Une nouvelle circulaire du 4 octobre 2021 de la direction des affaires criminelles et des grâces du ministère de la justice relative à la lutte contre la fraude fiscale a été publiée au bulletin officiel du 8 octobre 2021.

La circulaire rappelle que la lutte contre la fraude fiscale représente un enjeu majeur pour l’autorité judiciaire, dont le rôle dans la répression des auteurs de fraude fiscale s’est progressivement renforcé en France mais également contre les montages internationaux par l’instauration d’un échange automatique d’informations entre États en matière fiscale.

A ce titre la loi du 23 octobre 2018 a prévu la dénonciation obligatoire de certains faits par l’administration fiscale. Rappelons qu’avant cette Loi, l’administration fiscale disposait seule de l’opportunité de poursuivre pénalement les faits de fraude fiscale après avis favorable de la commission des infractions fiscale (CIF), dispositif appelé « verrou de Bercy ». Depuis 2018, l’administration fiscale a l’obligation de dénoncer au parquet certains faits, le parquet retrouvant dans ce cas ses pouvoirs autonomes de poursuite.
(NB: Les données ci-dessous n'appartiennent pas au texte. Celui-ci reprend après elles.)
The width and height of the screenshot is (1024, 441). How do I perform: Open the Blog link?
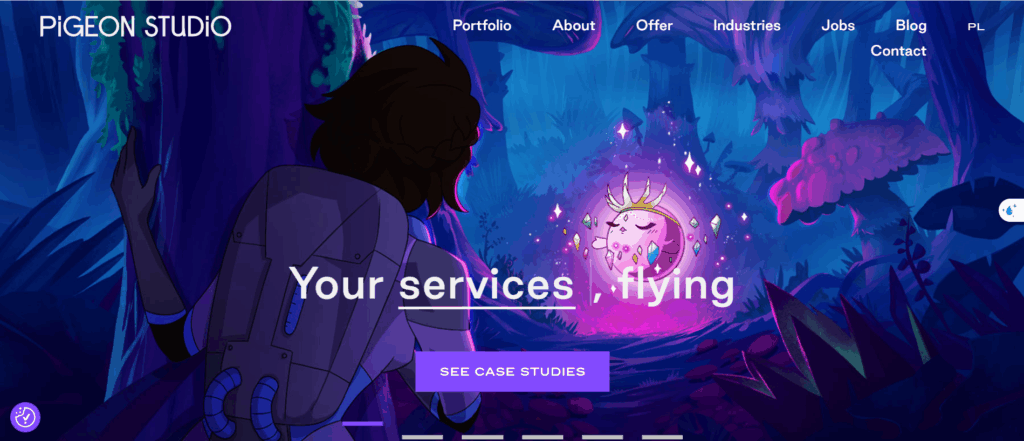[x=911, y=25]
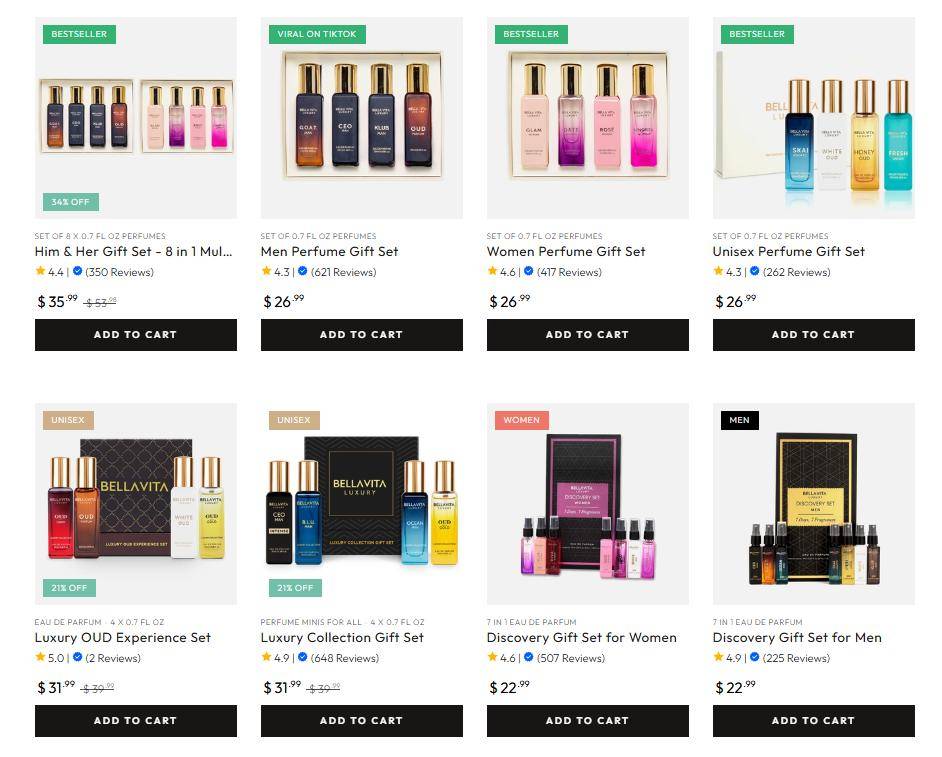
Task: Click the 34% OFF discount tag
Action: pyautogui.click(x=70, y=202)
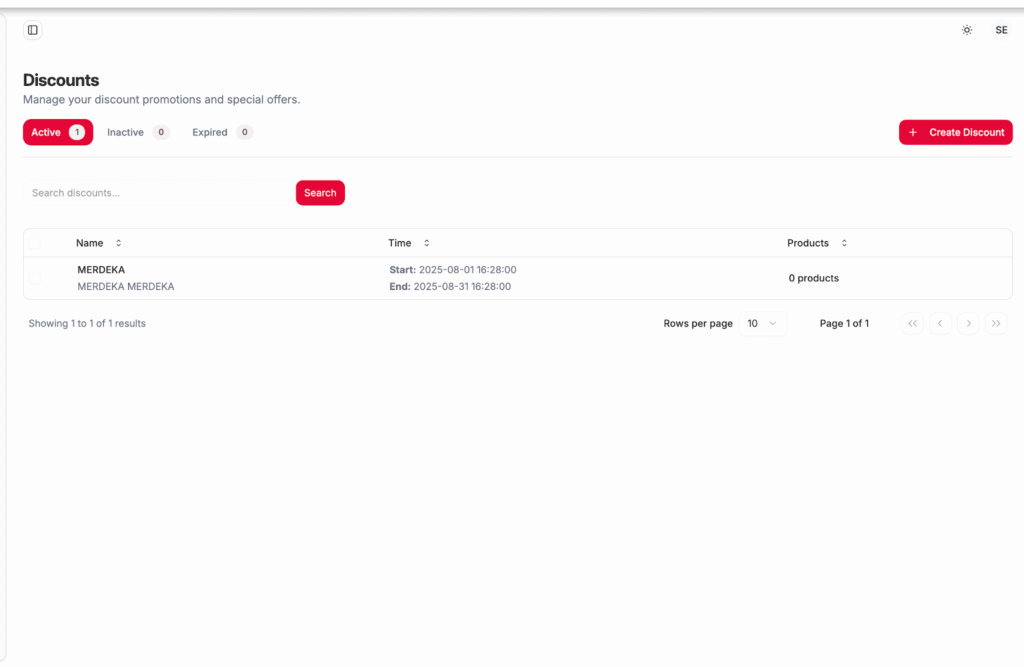The image size is (1024, 667).
Task: Go to the next page arrow
Action: pos(968,324)
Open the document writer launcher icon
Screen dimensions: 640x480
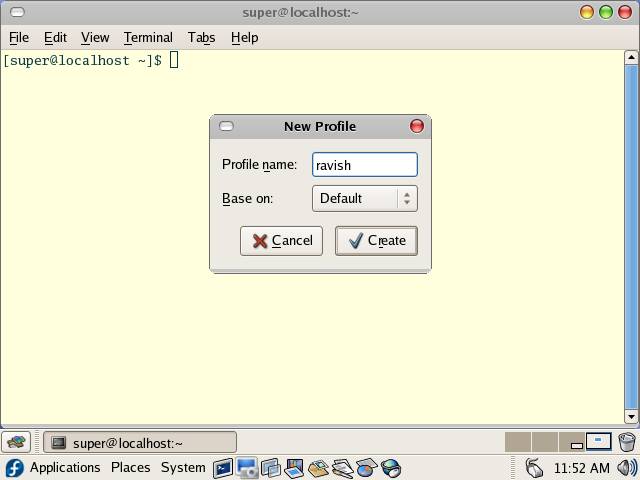tap(342, 468)
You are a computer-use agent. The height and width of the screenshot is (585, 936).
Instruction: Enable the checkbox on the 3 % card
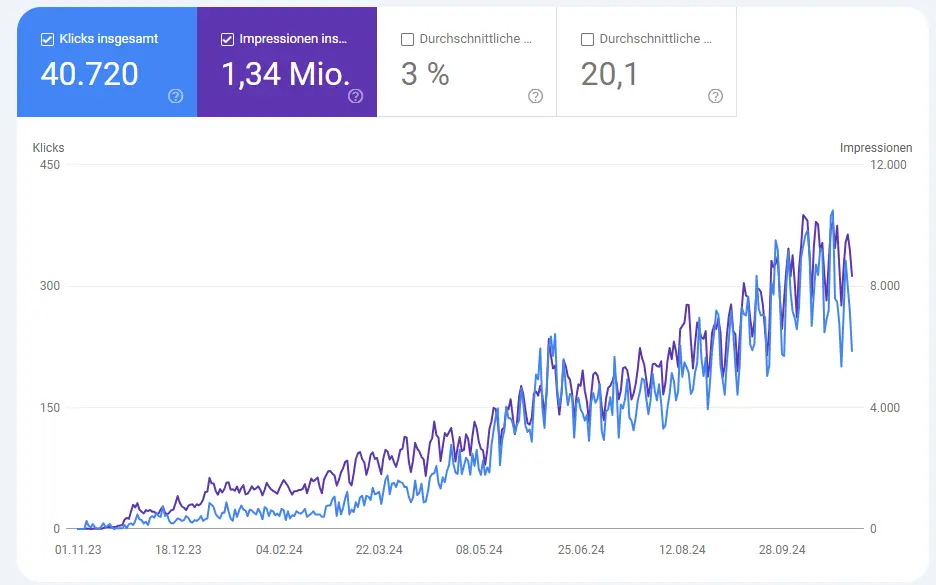pyautogui.click(x=407, y=40)
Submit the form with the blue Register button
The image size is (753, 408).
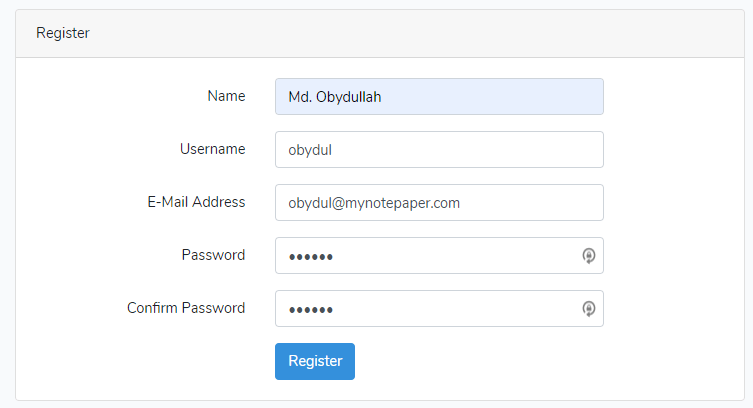(315, 361)
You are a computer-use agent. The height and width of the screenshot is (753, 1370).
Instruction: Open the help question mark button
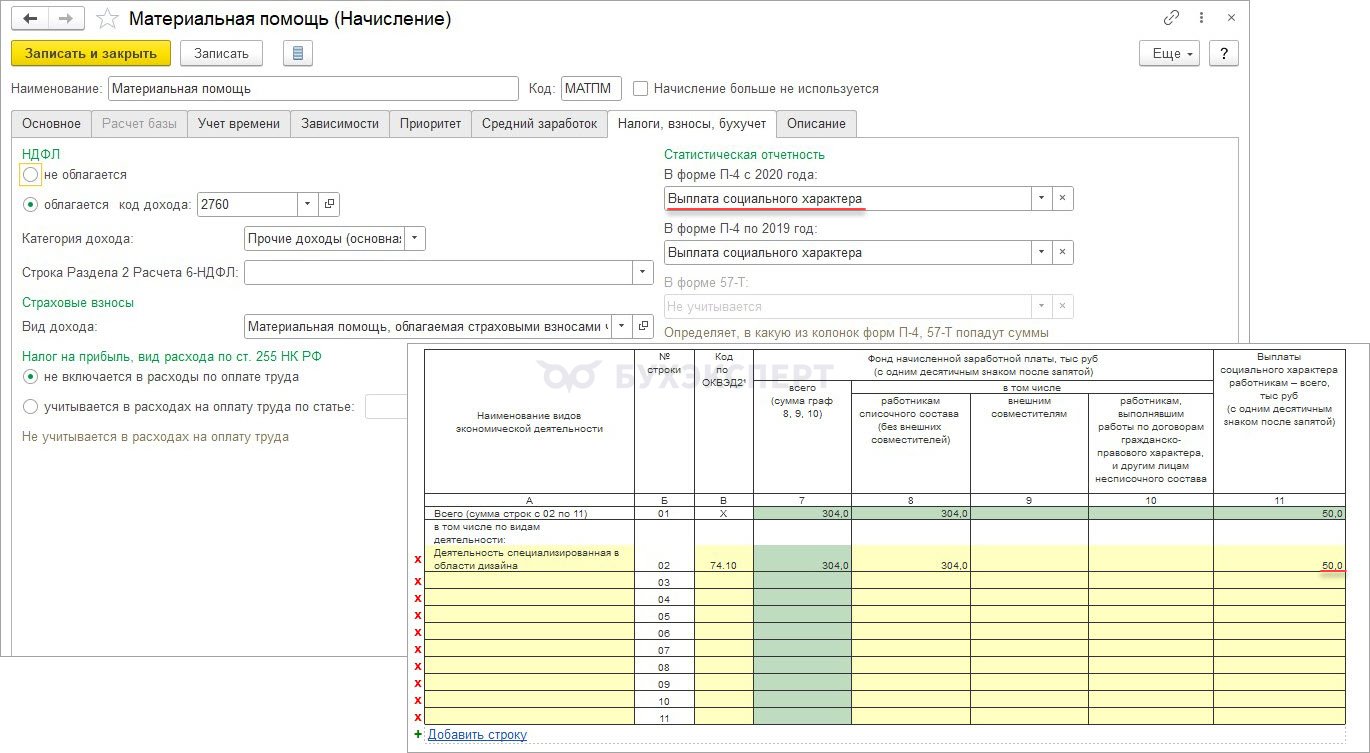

La circulaire dresse le bilan de l’année 2020, durant laquelle 823 dossiers ont fait l’objet d’une dénonciation obligatoire aux parquets par les différents services de l’administration fiscale, auxquels se sont ajoutées 408 plaintes après avis favorable de la CIF ainsi que 41 plaintes sur présomptions caractérisées de fraude fiscale, soit 1272 dossiers. La circulaire précise qu’en 2018, 823 dossiers au total étaient transmis par la direction générale des finances publiques (DGFiP), marquant une nette augmentation du nombre des dossiers poursuivis pénalement, alors même que l’année 2020 a été marquée par la crise sanitaire…

Même si la circulaire rappelle que le législateur a entendu réserver l’intervention de la justice pénale aux cas de fraudes fiscales les plus significatifs, la pratique montre que les critères permettant de caractériser la gravité des faits sont suffisamment larges pour laisser une très grande latitude à l’administration : un dossier récemment défendu par le cabinet devant le Tribunal correctionnel portait sur moins de 50 000 € de TVA !

La circulaire fixe les lignes directrices de la politique pénale en matière de fraude fiscale qui se décline selon trois axes :

 

-          1er axe : la mobilisation de l’ensemble des juridictions dans la lutte contre la fraude fiscale

Si, de façon évidente, les juridictions spécialisées que sont la juridiction nationale chargée de la lutte contre la criminalité organisée (JUNALCO), les juridictions interrégionales spécialisées (JIRS) et le parquet national et financier (PNF) sont appelées à être mobilisées dans les situations de grandes ampleurs ou les plus complexes, la circulaire insiste sur le fait que les parquets près les tribunaux judiciaires non spécialisés sont amenés à traiter la plupart des dossiers de fraude fiscale.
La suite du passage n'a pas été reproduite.